## What needs to be done
What lines in the material hold the string "computer"? Copy out each of them.
=== Begin Enclosure ===
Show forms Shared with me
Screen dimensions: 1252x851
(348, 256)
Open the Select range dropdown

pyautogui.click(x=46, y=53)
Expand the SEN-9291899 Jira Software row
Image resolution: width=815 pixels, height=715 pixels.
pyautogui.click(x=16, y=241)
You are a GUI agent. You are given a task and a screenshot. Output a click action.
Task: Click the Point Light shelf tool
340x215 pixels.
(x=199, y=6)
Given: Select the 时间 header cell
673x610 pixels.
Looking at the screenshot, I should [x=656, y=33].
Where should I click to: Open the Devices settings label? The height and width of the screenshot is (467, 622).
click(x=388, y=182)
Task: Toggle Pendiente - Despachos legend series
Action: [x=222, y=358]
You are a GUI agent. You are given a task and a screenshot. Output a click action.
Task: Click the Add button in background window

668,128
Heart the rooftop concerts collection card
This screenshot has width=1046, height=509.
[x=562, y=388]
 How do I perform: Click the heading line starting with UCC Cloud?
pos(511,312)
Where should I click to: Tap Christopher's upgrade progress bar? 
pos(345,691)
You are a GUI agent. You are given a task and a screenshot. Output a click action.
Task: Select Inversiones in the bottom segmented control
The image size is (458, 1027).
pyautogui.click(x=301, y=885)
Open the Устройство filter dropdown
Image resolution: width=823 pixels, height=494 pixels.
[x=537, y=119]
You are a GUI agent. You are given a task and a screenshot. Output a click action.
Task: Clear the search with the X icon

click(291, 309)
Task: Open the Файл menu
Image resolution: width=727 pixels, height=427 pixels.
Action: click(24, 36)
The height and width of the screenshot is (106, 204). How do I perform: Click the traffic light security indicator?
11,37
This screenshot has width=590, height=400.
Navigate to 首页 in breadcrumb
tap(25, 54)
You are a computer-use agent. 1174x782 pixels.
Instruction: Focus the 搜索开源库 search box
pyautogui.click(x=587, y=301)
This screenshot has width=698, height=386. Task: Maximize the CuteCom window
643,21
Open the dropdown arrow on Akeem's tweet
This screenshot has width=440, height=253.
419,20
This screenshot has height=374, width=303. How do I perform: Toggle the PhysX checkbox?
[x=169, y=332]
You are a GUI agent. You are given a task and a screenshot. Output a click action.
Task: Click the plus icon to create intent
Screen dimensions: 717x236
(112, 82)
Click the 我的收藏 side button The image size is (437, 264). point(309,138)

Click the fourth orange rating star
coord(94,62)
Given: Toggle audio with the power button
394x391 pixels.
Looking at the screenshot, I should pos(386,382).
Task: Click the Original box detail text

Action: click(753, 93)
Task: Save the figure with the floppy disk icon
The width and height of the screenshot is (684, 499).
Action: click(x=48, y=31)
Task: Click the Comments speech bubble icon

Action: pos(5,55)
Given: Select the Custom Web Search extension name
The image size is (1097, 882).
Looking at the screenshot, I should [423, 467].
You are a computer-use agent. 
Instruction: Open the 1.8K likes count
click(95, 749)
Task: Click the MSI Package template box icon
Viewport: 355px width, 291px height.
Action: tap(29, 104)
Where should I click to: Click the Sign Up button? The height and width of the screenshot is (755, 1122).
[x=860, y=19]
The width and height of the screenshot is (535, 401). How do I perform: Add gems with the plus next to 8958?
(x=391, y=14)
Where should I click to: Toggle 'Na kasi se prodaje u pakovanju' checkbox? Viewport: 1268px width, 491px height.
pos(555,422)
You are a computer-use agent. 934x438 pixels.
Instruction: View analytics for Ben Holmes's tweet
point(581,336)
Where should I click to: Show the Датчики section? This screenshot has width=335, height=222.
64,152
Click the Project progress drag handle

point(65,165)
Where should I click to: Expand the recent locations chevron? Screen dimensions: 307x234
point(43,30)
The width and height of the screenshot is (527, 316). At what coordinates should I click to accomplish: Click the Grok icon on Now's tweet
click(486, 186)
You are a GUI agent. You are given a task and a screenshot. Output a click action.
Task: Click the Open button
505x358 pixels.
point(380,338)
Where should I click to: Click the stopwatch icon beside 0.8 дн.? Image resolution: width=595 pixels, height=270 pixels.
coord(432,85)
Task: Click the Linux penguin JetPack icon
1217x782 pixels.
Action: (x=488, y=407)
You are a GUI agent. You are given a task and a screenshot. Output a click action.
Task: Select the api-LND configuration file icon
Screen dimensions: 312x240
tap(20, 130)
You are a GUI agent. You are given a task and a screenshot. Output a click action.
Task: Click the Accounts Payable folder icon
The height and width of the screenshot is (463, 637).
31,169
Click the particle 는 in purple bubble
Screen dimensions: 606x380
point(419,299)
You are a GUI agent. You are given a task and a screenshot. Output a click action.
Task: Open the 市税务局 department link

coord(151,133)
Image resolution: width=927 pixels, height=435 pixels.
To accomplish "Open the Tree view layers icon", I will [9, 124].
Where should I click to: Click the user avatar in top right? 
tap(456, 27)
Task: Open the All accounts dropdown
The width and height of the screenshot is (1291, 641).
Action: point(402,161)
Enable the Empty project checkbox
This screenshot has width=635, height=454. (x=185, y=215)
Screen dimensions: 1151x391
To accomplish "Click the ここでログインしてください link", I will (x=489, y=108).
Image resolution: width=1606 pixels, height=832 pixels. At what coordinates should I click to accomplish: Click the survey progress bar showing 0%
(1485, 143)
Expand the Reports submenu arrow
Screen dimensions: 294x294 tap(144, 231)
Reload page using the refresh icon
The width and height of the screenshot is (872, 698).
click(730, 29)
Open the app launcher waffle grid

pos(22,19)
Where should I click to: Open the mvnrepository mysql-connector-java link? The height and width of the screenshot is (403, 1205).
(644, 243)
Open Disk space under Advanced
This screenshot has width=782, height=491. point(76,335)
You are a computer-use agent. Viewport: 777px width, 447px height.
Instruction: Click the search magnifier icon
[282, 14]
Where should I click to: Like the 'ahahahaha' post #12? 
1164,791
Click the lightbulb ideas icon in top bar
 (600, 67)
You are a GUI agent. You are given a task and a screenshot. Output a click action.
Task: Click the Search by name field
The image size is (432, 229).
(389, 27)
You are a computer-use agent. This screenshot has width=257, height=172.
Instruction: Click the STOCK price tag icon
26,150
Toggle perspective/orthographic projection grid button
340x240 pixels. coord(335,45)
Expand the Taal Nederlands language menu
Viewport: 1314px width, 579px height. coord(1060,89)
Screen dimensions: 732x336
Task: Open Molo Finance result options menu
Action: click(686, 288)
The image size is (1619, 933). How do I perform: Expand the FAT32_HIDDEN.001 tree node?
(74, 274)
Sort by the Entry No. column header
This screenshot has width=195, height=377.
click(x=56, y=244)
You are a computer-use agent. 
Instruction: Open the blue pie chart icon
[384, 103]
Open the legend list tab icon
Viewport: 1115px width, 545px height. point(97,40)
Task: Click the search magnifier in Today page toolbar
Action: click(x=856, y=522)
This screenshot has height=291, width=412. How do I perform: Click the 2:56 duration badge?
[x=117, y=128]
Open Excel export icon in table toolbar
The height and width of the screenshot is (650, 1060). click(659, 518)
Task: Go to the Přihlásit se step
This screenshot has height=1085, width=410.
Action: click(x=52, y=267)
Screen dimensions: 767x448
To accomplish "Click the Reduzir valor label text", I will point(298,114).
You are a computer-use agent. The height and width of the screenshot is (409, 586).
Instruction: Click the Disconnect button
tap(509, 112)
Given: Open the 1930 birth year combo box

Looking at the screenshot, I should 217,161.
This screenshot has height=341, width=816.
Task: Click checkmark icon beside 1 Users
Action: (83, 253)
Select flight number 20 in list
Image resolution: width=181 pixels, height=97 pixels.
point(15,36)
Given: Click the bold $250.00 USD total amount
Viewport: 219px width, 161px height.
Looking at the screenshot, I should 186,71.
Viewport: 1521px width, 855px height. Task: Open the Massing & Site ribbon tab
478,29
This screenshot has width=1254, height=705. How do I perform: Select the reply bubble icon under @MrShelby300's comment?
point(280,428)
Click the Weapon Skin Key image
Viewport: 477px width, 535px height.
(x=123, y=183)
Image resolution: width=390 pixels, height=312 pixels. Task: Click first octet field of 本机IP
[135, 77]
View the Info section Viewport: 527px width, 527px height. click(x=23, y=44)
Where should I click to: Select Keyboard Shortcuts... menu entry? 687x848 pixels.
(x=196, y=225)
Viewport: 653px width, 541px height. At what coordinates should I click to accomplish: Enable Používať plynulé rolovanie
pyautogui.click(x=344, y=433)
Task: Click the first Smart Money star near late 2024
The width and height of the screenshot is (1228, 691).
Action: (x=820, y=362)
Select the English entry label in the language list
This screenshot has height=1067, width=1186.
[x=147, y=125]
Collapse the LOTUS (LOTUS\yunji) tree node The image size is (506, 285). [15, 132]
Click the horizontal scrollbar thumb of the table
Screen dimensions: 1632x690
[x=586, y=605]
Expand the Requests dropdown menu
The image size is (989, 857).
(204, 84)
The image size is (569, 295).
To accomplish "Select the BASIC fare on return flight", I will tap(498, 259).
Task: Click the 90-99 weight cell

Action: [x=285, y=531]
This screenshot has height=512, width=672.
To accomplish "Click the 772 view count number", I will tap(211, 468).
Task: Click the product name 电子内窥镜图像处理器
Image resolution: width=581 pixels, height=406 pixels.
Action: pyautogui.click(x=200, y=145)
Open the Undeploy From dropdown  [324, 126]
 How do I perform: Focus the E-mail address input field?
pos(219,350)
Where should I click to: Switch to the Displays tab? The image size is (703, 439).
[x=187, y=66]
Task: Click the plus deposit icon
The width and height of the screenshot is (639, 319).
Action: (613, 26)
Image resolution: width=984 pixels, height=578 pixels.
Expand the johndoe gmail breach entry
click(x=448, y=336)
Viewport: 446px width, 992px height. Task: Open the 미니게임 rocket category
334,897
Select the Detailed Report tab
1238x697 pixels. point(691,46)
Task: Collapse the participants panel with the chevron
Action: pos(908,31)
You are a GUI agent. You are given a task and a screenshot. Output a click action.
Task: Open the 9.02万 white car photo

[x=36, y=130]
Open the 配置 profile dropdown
=== End Enclosure ===
## Task output
You are a computer-use agent. 1174x782 pixels.
You are a computer-use agent. 
You are a computer-use agent. 934x438 pixels.
You are a computer-use agent. Viewport: 777px width, 447px height.
You are a computer-use agent. This screenshot has width=257, height=172.
You are a computer-use agent. 
You are a computer-use agent. The height and width of the screenshot is (409, 586).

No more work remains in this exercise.